Judicial practice concerning exemptions from customs payments for temporarily imported spare parts installed on airplanes flying internationally from Russia

28 July 2023
Tax Messenger
On July 7, 2023, the Arbitration Court of Moscow Region handed down a decision on Case No. А41−49 426/2022, which involved a customs authority’s refusal to grant an exemption from customs payments on grounds that temporarily imported spare parts installed on an airplane in the Russian Federation had left the Eurasian economic union (hereinafter, EAEU) with the airplane.

Сourts at three levels upheld the position of the foreign trade participant in all respects.
Facts of the case

  • A Russian airline (hereinafter, the Airline) imported spare parts for a Boeing 737 civil airplane to the Russian Federation and placed them under the customs procedure of temporary importation (hereinafter, Spare Parts).
  • The Spare Parts were imported with a full conditional exemption from customs payments because they were designated for the maintenance and repair of airplanes (Decision No. 331, clause 25, of the Customs Union Commission of June 18, 2010).
  • After importation to the Russian Federation, the Spare Parts were installed on the airplanes (i.e. in Russia).
  • Subsequently, the airplanes with the installed Spare Parts left the Russian Federation, flying to Germany and Cyprus.
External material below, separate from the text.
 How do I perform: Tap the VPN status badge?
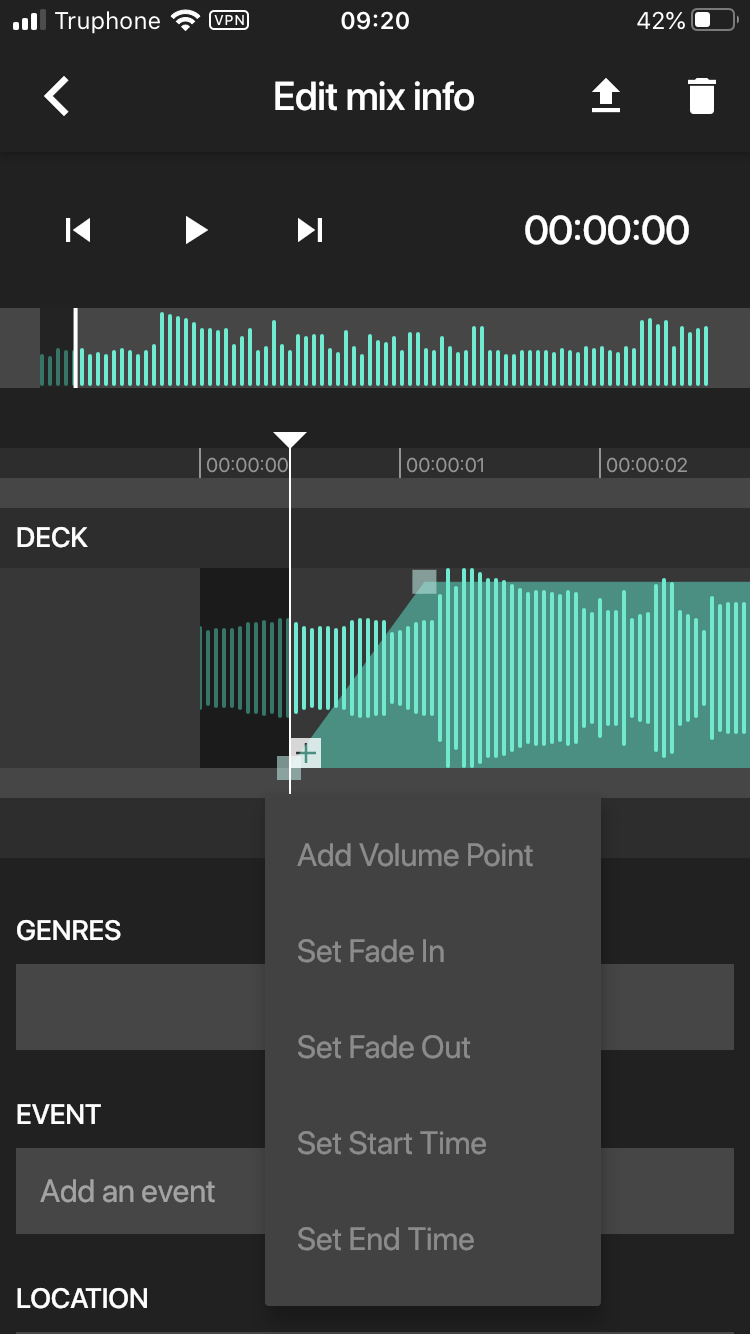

These airplanes crossed the EAEU customs border as the international transport vehicle.
  • Based on a desk audit, the customs authority concluded that the Spare Parts had been used outside the EAEU, which constituted a violation of the terms for granting a full conditional exemption from customs payments (Article 222, Part 7, of the EAEU Customs Code). In the view of the customs authority, the Spare Parts should not have left EAEU customs territory before the completion of the customs procedure of temporary importation.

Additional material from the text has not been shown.